Deshalb haben Regierung und vor allem das Parlament sich darum zu kümmern, ihre Gesetze der Verfassung und Rechtsprechung anzupassen.

Dem neuen Senat müssen wir Liberale als konstruktiv-kritische Opposition aber auch noch Folgendes mit auf den Weg geben: In den Aussagen der SPD-Fraktion der letzten Jahre finden sich in einigen Teilen ebenfalls deutliche Ansätze zu verdachtsunabhängigen Kontrollen. Hinsichtlich dieses Instruments werden Sie kaum mit unserer Unterstützung rechnen können.
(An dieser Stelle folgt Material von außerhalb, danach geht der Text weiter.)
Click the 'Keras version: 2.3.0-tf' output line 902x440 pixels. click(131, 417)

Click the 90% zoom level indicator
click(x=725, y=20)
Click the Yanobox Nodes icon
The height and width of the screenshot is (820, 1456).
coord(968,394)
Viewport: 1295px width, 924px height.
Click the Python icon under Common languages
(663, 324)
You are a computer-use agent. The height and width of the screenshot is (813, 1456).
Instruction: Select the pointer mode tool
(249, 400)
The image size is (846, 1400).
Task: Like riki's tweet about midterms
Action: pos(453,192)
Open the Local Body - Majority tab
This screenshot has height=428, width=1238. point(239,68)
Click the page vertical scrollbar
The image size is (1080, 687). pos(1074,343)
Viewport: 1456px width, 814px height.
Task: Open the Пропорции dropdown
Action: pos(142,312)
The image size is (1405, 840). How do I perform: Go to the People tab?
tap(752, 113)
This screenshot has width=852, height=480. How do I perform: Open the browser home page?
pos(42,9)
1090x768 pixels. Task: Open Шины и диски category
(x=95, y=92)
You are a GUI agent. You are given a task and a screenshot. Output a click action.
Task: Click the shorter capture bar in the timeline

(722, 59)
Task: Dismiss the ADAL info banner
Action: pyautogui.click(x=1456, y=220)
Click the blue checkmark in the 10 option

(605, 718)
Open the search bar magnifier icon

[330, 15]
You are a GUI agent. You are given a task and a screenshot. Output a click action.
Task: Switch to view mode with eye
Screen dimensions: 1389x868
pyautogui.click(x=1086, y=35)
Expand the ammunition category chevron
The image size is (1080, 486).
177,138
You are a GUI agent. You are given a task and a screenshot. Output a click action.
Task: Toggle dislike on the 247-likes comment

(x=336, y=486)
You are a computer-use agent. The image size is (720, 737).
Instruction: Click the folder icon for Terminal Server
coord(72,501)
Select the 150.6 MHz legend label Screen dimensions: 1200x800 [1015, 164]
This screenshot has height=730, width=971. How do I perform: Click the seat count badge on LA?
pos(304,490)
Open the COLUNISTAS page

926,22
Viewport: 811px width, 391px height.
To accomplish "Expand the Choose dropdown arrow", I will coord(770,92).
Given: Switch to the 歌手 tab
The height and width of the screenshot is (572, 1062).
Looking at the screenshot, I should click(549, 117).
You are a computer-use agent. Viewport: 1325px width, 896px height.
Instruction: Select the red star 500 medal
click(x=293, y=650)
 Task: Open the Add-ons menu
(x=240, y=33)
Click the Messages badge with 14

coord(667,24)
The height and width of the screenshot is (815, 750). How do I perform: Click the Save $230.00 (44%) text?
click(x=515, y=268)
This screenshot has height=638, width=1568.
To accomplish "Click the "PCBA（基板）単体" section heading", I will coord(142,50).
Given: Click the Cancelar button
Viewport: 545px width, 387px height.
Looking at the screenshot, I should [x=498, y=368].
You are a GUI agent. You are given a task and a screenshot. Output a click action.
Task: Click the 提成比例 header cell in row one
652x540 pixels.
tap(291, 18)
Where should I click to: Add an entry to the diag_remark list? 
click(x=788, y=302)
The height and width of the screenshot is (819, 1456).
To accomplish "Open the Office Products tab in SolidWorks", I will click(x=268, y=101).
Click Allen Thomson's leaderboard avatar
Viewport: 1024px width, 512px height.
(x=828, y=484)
(Beifall bei der FDP und der LINKEN)

Bei allen Überlegungen zu mehr Überwachungsmöglichkeiten für die Polizei sollten Sie immer beachten, was wirklich mehr für Sicherheit sorgen kann. Bei den in der Kriminalitätsentwicklung besonders kritischen Bereichen Wohnungseinbruchdiebstahl und Autobrandstiftung zeigt sich deutlich, dass im Zweifel Kommissar Zufall der beste Ermittler ist.

Meine Damen und Herren! Sicherheit braucht ausgeruhte, motivierte und gut ausgebildete Polizisten, die ihre Arbeit mit Erfolg machen. Die Masche der letzten beiden Senate, die Polizei durch Überstunden und Unterfinanzierung zu verheizen, ist da nicht hilfreich und konnte auch nicht durch Gesetzessymbolismus

(Antje Möller GAL: Das ist aber populi- stisch!)

kompensiert werden.

(Andy Grote SPD: Hast groß aufgeschrie- ben?)

Ich habe es extra groß unterstrichen, das stimmt, Herr Grote, jetzt haben Sie mich aber erwischt.

Wir warten daher auf einen hoffentlich gerichtsfesten und bürgerrechtsfreundlichen Entwurf des Senats. Ich möchte heute schon anmahnen, dass wir uns im Parlament auch bei den bekannten Mehrheitsverhältnissen ausreichend Zeit für die Beratung lassen. – Vielen Dank.

(Beifall bei der FDP)

Das Wort bekommt Frau Schneider.

Herr Münster, Sie haben mir vorgeworfen, ich würde das Gewaltmonopol des Staates infrage stellen.

(Arno Münster SPD: Das steht bei Ihnen auf der Internetseite!)

Ich weiß nicht, woher Sie das nehmen. Das haben Sie sich jetzt einfach ausgedacht. Ich habe gesprochen für die Stärkung der Gewaltenteilung. Damit wiederum scheinen Sie ein Problem zu haben, und

das spricht gegen Ihr Verständnis der Aufgaben des Parlaments.

(Beifall bei der LINKEN)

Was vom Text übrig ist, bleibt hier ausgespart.